3 Step (ERROR 2): Reading the file (json) with holistic trace analysis.
2024-08-07 18:05:24,170 - hta - trace.py:L389 - INFO - C:/????/?????/??????/PyTorch/log/resnet18/
2024-08-07 18:05:24,307 - hta - trace_file.py:L61 - ERROR - If the trace file does not have the rank specified in it, then add the following snippet key to the json files to use HTA; "distributedInfo": {"rank": 0}. If there are multiple traces files, then each file should have a unique rank value.
2024-08-07 18:05:24,447 - hta - trace_file.py:L61 - ERROR - If the trace file does not have the rank specified in it, then add the following snippet key to the json files to use HTA; "distributedInfo": {"rank": 0}. If there are multiple traces files, then each file should have a unique rank value.
2024-08-07 18:05:24,448 - hta - trace_file.py:L92 - WARNING - There is no item in the rank to trace file map.
2024-08-07 18:05:24,448 - hta - trace.py:L535 - INFO - ranks=[]
2024-08-07 18:05:24,449 - hta - trace.py:L541 - ERROR - The list of ranks to be parsed is empty.
I saw multiple notation that tensorboard is deprecated and hta is now prefered? Is there a difference between their trace files? Do I understand something wrong? (In the hta documentation it refers to the same code I have used.
The case is that HTA is more for distributed jobs starting with a simple example is not covered. The rank needs to be specified manually if it is only run on one GPU: ERROR - If the trace file does not have the rank specified in it, then add the following snippet key to the json files to use HTA; "distributedInfo": {"rank": 0}. If there are multiple traces files, then each file should have a unique rank value.. Which makes it possible to read the file.

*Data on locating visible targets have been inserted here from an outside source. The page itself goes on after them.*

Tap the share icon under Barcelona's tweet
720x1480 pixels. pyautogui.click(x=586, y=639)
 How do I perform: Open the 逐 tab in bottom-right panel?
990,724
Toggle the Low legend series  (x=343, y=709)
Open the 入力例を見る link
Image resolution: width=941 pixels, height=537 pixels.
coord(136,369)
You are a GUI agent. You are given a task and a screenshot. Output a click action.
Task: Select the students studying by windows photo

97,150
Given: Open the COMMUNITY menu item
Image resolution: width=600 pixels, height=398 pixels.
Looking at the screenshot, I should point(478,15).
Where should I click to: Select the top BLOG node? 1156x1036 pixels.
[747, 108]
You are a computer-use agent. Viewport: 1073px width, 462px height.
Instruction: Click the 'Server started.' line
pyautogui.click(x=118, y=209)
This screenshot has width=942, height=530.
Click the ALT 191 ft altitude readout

Still I am always a reluctant to change something manually in a computer created file and follow up code is not working if the job is not distributed.
PS: This note in the " PyTorch Profiler With TensorBoard" is super confusing
Note
TensorBoard Plugin support has been deprecated, so some of these functions may not work as previously. Please take a look at the replacement, HTA.